V=K \frac{P L}{H} (8.2)
Total length of sliding is expressed as
\begin{aligned} L & =2 \pi R n t \\ & =2 \pi(24)(120)(180)=3.26 \times 10^6 mm \end{aligned} (b)
The values of hardness of pin and disk are
H_a=9.81(95)=932 MPa
H_s=9.81(248)=2433 MPa
Through the use of Equation (8.2), we have K=VH/PL . Therefore, introducing the numerical values, the wear coefficients for aluminum pin and steel disk are, respectively,
K_a=\frac{4.1(932)}{30\left(3.26 \times 10^6\right)}=3.91 \times 10^{-5}
K_s=\frac{0.98(2433)}{30\left(3.26 \times 10^6\right)}=2.44 \times 10^{-5}
Comments: Observe that the wear coefficient of the pin is about 1.6 times that of the disk wear coefficient.

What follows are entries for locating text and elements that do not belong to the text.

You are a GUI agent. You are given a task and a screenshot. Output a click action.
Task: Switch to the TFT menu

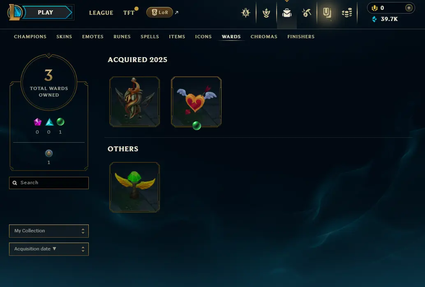click(x=129, y=13)
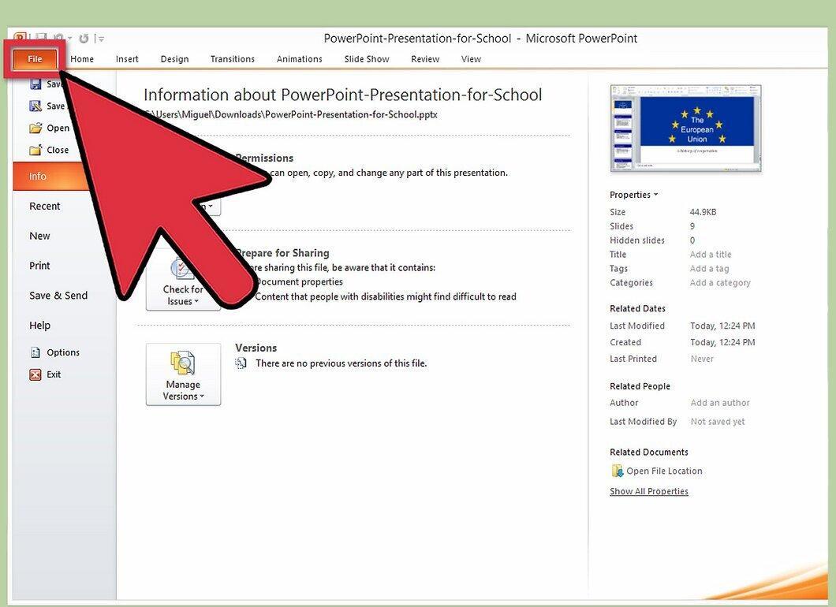Open the Check for Issues dropdown
The height and width of the screenshot is (607, 836).
183,296
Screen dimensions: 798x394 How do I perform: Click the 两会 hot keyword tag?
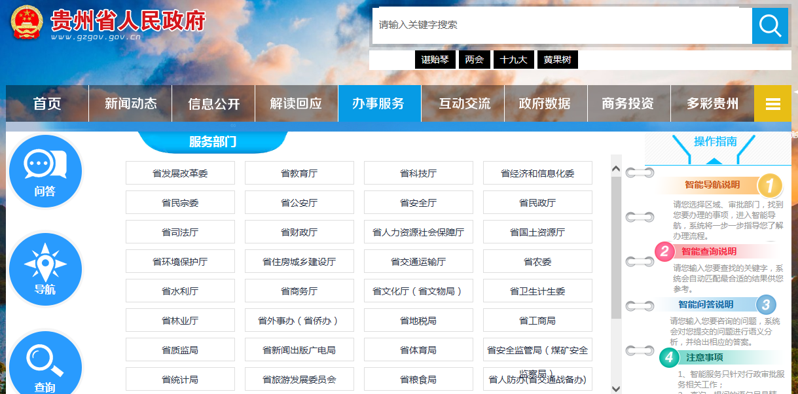(474, 60)
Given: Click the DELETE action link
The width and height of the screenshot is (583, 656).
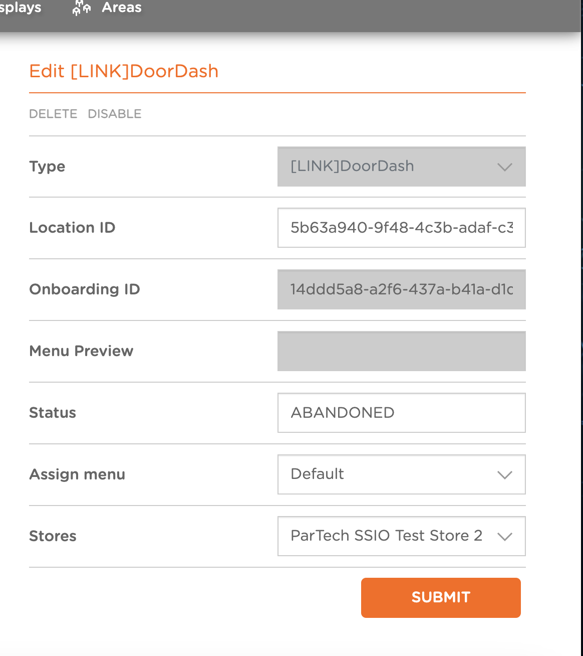Looking at the screenshot, I should [53, 114].
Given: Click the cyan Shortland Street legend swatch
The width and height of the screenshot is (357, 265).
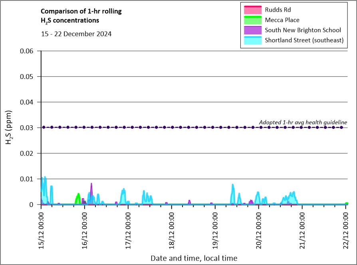Looking at the screenshot, I should (x=252, y=40).
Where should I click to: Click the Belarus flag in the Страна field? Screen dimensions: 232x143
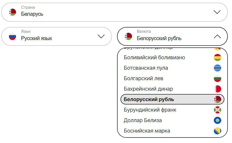coord(13,12)
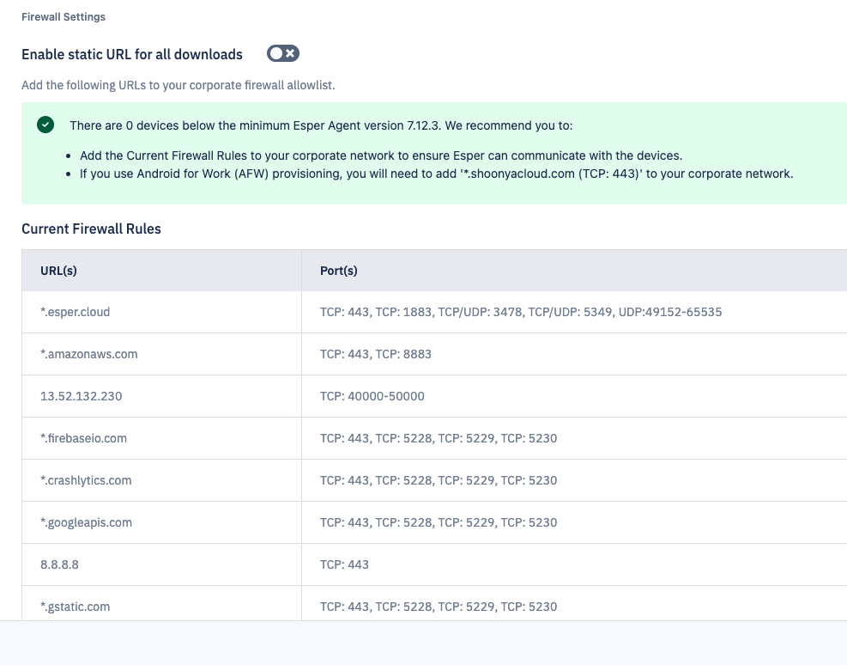Select the *.firebaseio.com URL entry
Image resolution: width=847 pixels, height=665 pixels.
(x=83, y=438)
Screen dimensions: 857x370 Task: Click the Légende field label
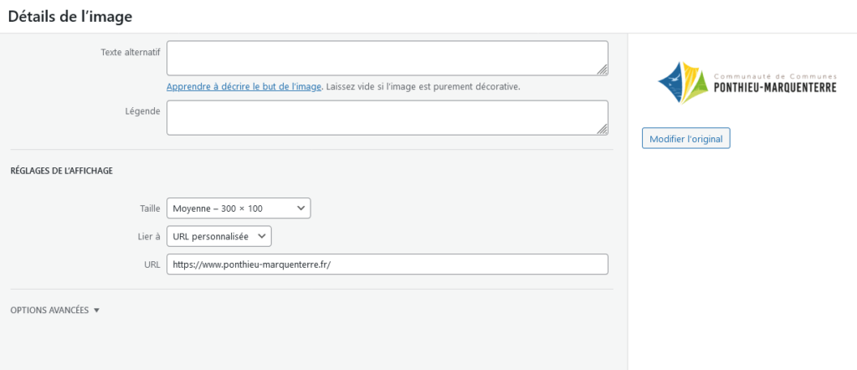(142, 111)
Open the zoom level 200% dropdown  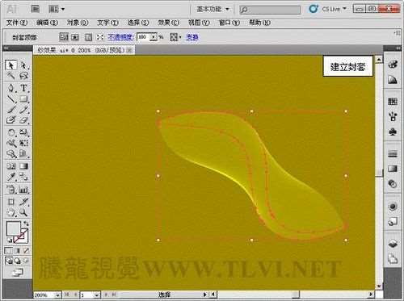pyautogui.click(x=57, y=295)

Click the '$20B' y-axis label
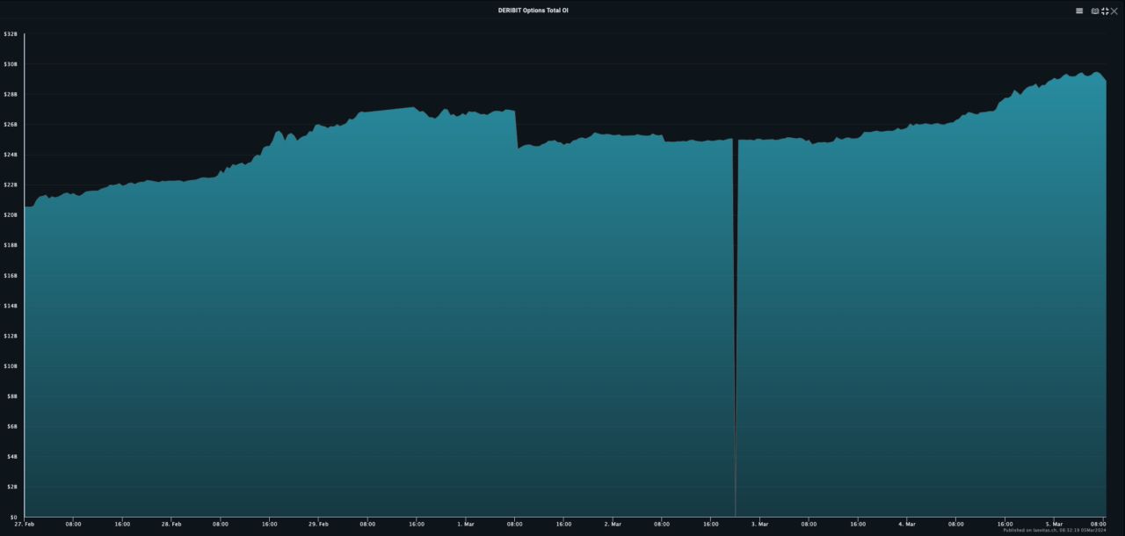click(x=11, y=215)
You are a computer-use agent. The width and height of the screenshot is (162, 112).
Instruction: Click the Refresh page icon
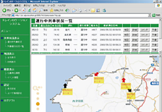29,10
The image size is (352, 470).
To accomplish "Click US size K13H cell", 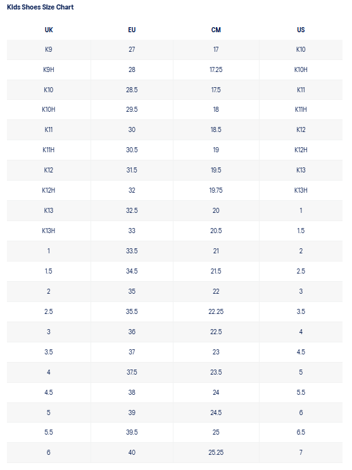I will 301,190.
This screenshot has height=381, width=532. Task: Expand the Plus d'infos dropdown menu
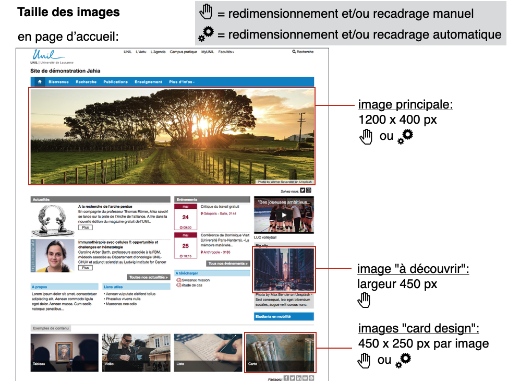click(182, 82)
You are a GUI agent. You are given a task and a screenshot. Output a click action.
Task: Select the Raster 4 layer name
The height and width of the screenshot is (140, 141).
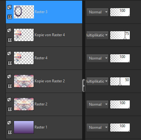click(x=41, y=58)
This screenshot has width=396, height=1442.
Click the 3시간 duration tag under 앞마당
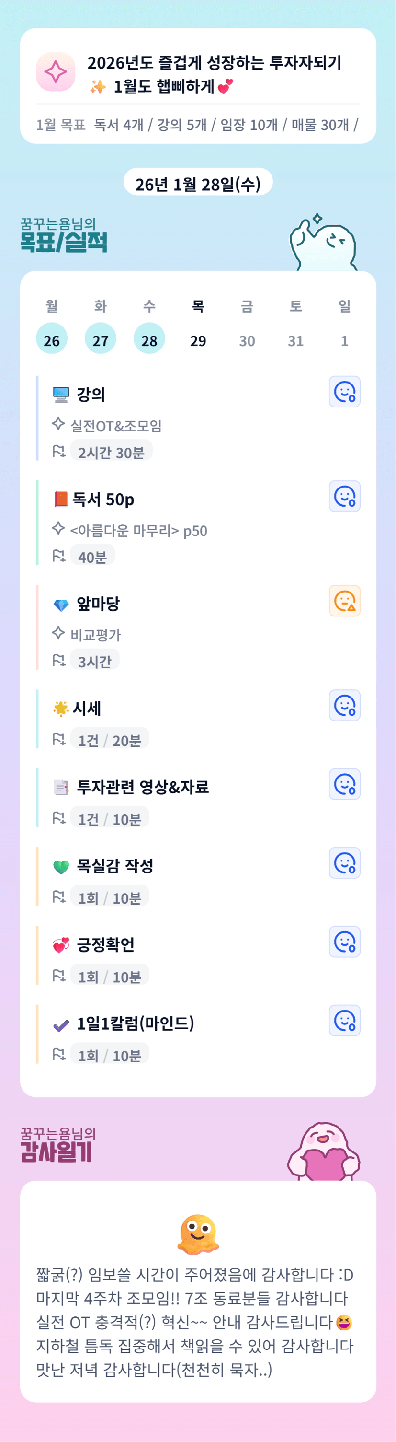click(x=95, y=661)
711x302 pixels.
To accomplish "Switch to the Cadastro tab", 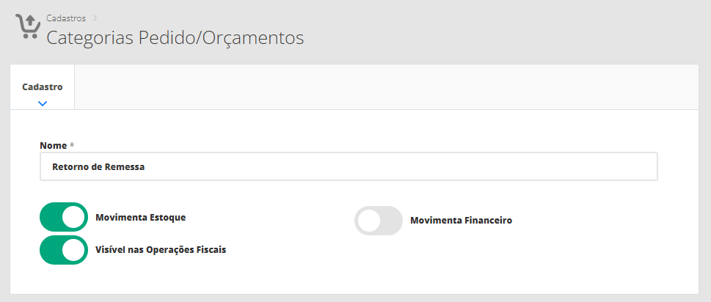I will pos(43,86).
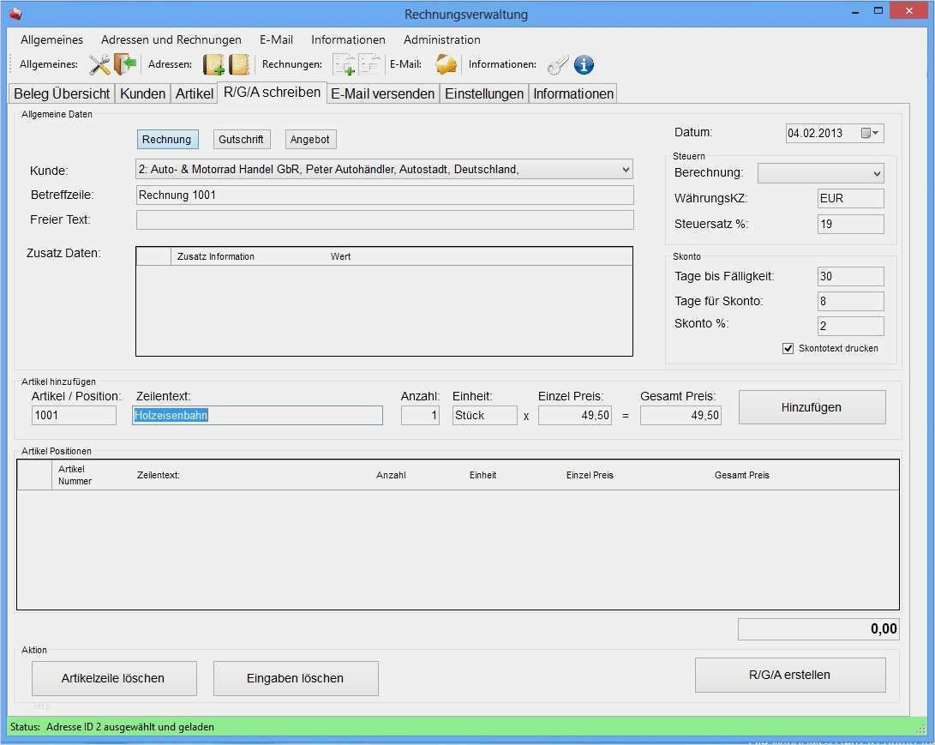Open the address book list icon

tap(239, 65)
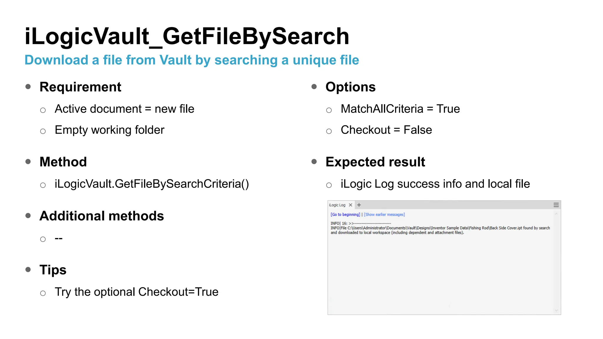603x339 pixels.
Task: Click the "Empty working folder" bullet
Action: [x=109, y=130]
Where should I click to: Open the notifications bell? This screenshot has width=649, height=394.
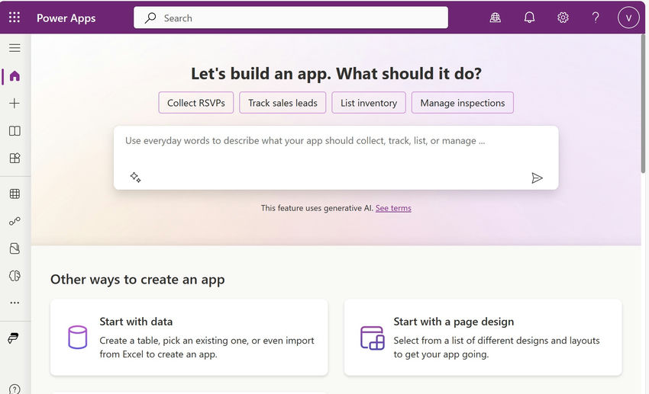coord(529,18)
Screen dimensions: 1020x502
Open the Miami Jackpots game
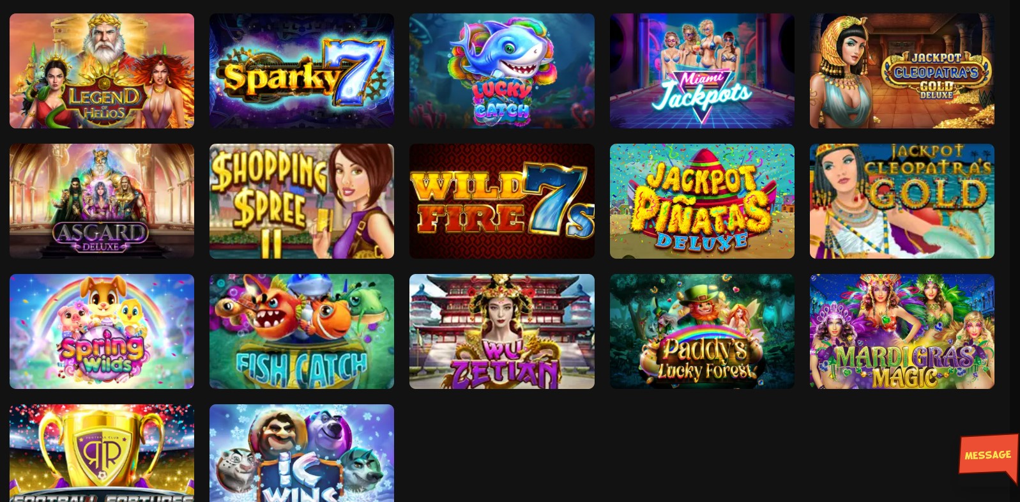tap(702, 71)
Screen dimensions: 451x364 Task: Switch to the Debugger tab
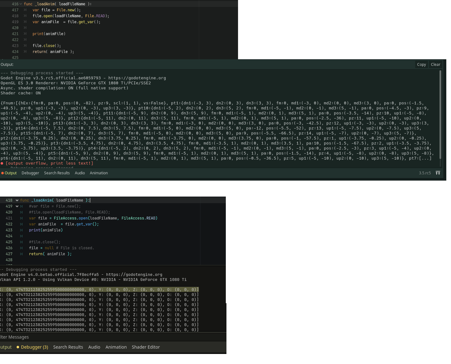coord(30,173)
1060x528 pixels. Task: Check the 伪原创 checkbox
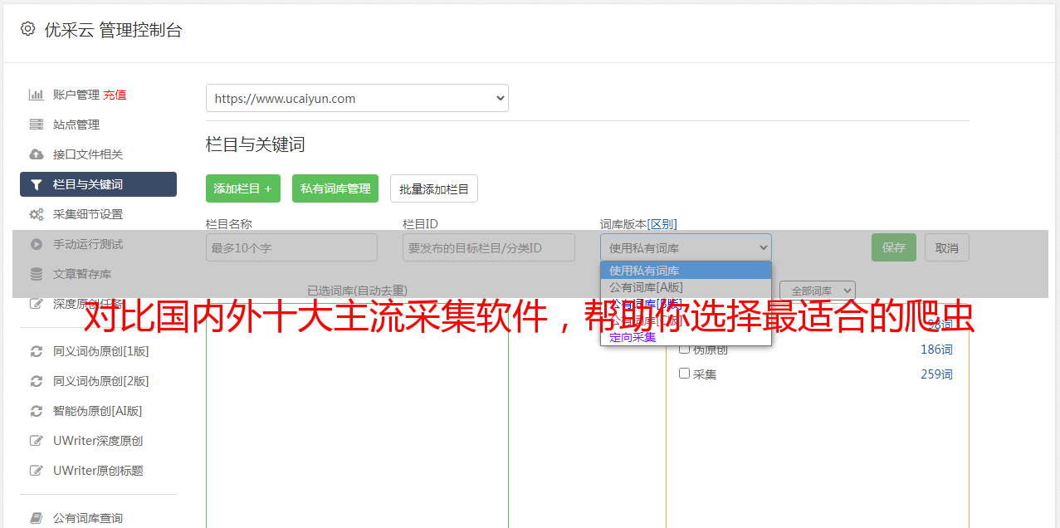point(685,350)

Interestingly, if the worn pin surface remains flat, for a given pin diameter, we approximately have
V_a=\frac{\pi d^2 h_p}{4} \quad V_s=2 \pi R d h_d (c)
Since wear volumes (as well as d and R) are known, then the linear pin wear depth h_p and the wear depth of h_d in the disk may readily be computed.